Der Trägerverein „aktiv55plus“ informierte auf dem Radevormwalder Marktplatz.

Angebot für Senioren in Rade : Viele Fragen an „aktiv55plus“

Nach 13 Jahren ist der Trägerverein ein fester Bestandteil des Lebens in Radevormwald. Das Programm erweitert sich jährlich.

Einmal im Monat informieren die Mitarbeiter des Trägervereins „aktiv55plus“ über ihre Angebote auf dem Marktplatz und stoßen dabei immer wieder auf neue Fragen und Menschen, die nicht genau wissen, was es mit dem Verein auf sich hat. „Mittlerweile sind wir ganz gut bekannt, aber Einzelfälle zeigen, dass es immer noch Gesprächs- und Informationsbedarf gibt“, sagt Wilfried Knuf, der sich ehrenamtlich für den Trägerverein und insbesondere für die Hilfsbörse einsetzt. Ihm sind am Samstag mehrere Senioren begegnet, die ein Anliegen hatten. „Einer hat ein Fahrrad abzugeben und einer möchte zum nächsten Reparaturtreff kommen“, sagt er.
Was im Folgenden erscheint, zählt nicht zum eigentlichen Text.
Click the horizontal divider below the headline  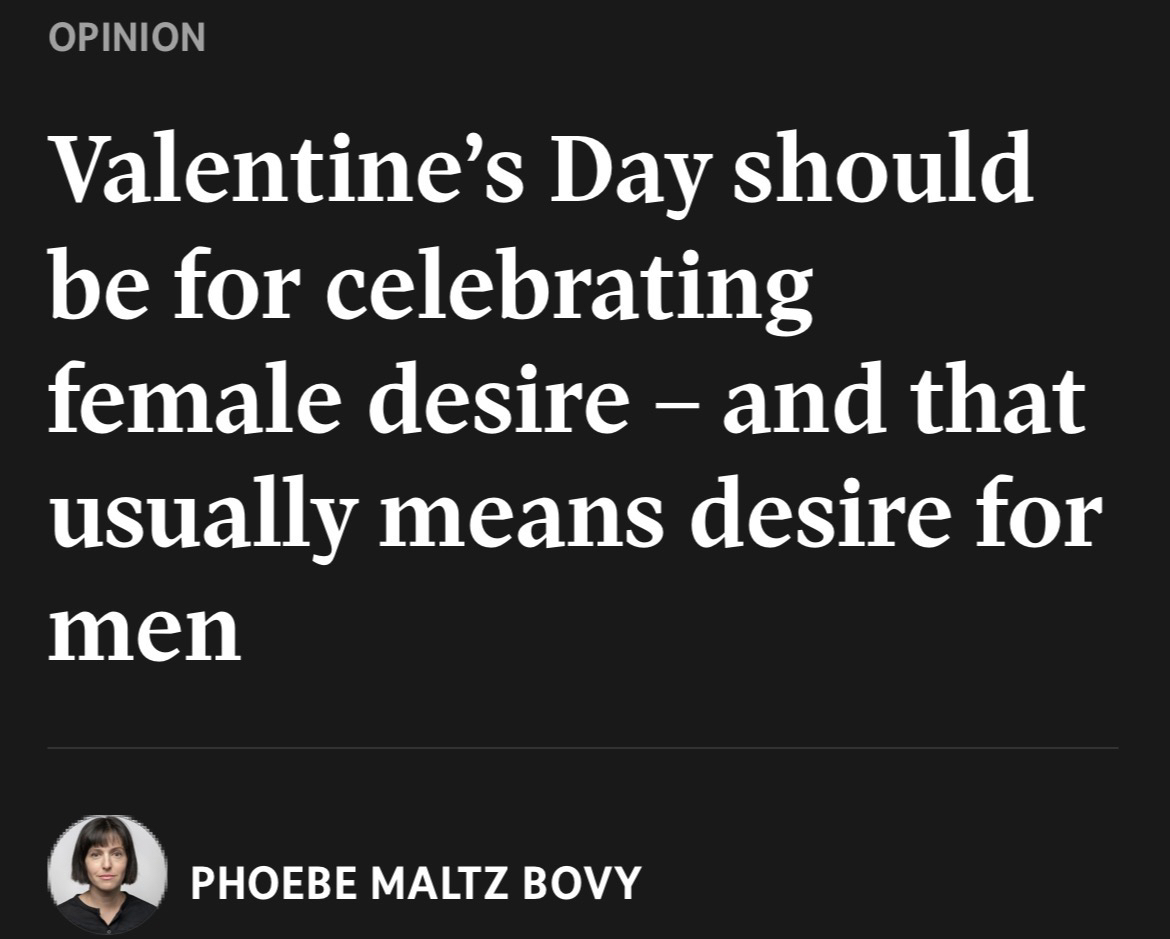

Wilfried Knuf betreut beide Angebote des Trägervereins und hat die Erfahrung gemacht, dass über die Hilfsbörse besonders viele Kontakte entstehen und Hilfe geleistet wird. „Wir haben Menschen, die auf Hunde aufpassen oder beim Einkaufen helfen. Die Angebote sind vielfältig.“

Kerstin Scheffer, eine der hauptamtlichen Mitarbeiterinnen des Trägervereins, macht auf dem Marktplatz immer wieder die Erfahrung, dass Senioren den ersten Kontakt mit „aktiv55plus“ scheuen. „Sie wissen nicht, ob wir für ihre Probleme zuständig sind, ob wir helfen können und ob wir Zeit haben. Nach den ersten Gesprächen löst sich das meistens auf“, sagt sie. Sie ermutigt Senioren bei ersten Problemen oder Fragen, zum Beispiel zu Pflegegraden, direkt auf die Mitarbeiter des Vereins zuzukommen. Wenn Probleme nicht direkt gelöst und Fragen nicht unmittelbar beantwortet werden können, vermittelt der Verein. „Wir sind eine Schnittstelle und Kommunikator. Wir sind sehr gut vernetzt und können, sofern wir selber nicht Hilfe leisten, an den richtigen Ansprechpartner vermitteln.“

Kerstin Scheffer findet besonders die aktivierenden Hausbesuche effizient. Senioren können diese Hilfe in Anspruch nehmen, wenn sie den Anschluss verpasst haben, sich einsam fühlen und ihr Leben neu gestalten wollen. „Meine Kollegen und ich nehmen uns dann richtig Zeit. Wir gehen mit den Senioren zusammen den Netzwerkkalender durch, den wir herausgeben, weisen sie auf Angebote hin und aktivieren sie wieder, wie der Name schon sagt.“

Nach 13 Jahren ist der Trägerverein ein fester Bestandteil des Lebens in Radevormwald und das Programm erweitert sich jährlich. Gut angenommen wird zu Zeit die Handysprechstunde, bei der Smartphones erklärt und richtig eingestellt werden. Ende des Monats kommen drei Azubis in das Haus Hürxthal am Schlossmacherplatz, um ihr Wissen mit den Senioren zu teilen. „Moderne Technik ist immer noch eine große Herausforderungen für ältere Menschen. Bei den Handysprechstunde ist deswegen meistens sehr viel los“, sagt Scheffer.